Are you planning on claiming the Earned Income Tax Credit (EITC) or the Child Tax Credit (CTC) on your federal tax return this year? If yes, then you should know some things have changed since last year.
Child Tax Credit
The first thing you need to be aware of is that the Tax Cuts and Jobs Act changed the requirement for claiming the CTC. Eligible children must have a Social Security Number (SSN) that is valid for employment. If you have a newborn or another child for whom you do not have an SSN yet, you may want to visit your local Social Security office or apply online soon and get one before you have to file.
Earned Income Tax Credit
Under the EITC, eligible families with three or more qualifying children could get a maximum credit of up to $6,557. EITC for people without children could mean up to $529 added to their tax refund.

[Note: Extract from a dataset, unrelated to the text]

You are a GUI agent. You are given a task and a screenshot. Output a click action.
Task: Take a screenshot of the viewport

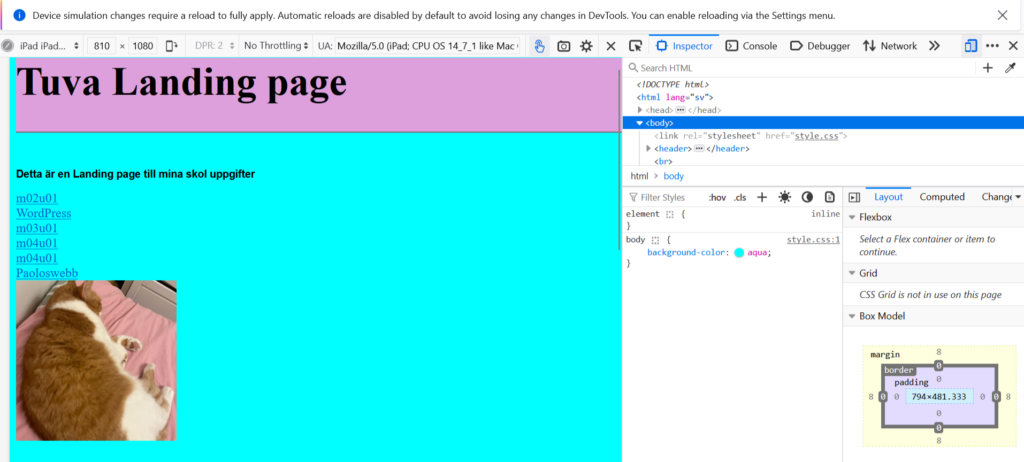point(564,46)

All workers who earned around $56,000 or less should learn about EITC eligibility and use the EITC Assistant to find out if you qualify before filing. The Assistant will help determine your filing status, if you have a qualifying child or children, if you qualify to receive the EITC, and estimate the amount of the credit you could get. If you don’t qualify, the Assistant explains why.

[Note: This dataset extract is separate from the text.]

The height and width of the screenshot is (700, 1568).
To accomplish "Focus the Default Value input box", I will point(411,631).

Also, before you file, you should check out the How Do I Claim EITC? The information there will tell you:
- the documents you need
- the common errors to avoid
- the consequences of filing an EITC claim with an error on the return
- what you need to do if your EITC was denied in a previous year
- how to claim the credit for earlier tax years
Another great resource is our Get Help page for Claiming the Earned Income Tax Credit.
Credit for Other Dependents
Dependents who can’t be claimed for the Child Tax Credit may still qualify you for the Credit for Other Dependents. This is a non-refundable tax credit of up to $500 per qualifying person. The qualifying dependent must be a U.S. citizen, U.S. national, or U.S. resident alien.
More families may be eligible for the Child Tax Credit or the Credit for Other Dependents. Both credits begin to phase out at $200,000 of modified adjusted gross income ($400,000 for married couples filing jointly), compared with 2017 levels of $75,000 for single taxpayers and $110,000 for married couples filing jointly.
In addition to the EITC, if you have children or other dependents, you may be eligible to claim the Child Tax Credit ($2,000 per qualifying child), the Additional Child Tax Credit ($1,400 per qualifying child), or the new Credit for Other Dependents ($500 per qualifying person). Don’t miss out on any of these credits! All are refundable and can put money in your pocket.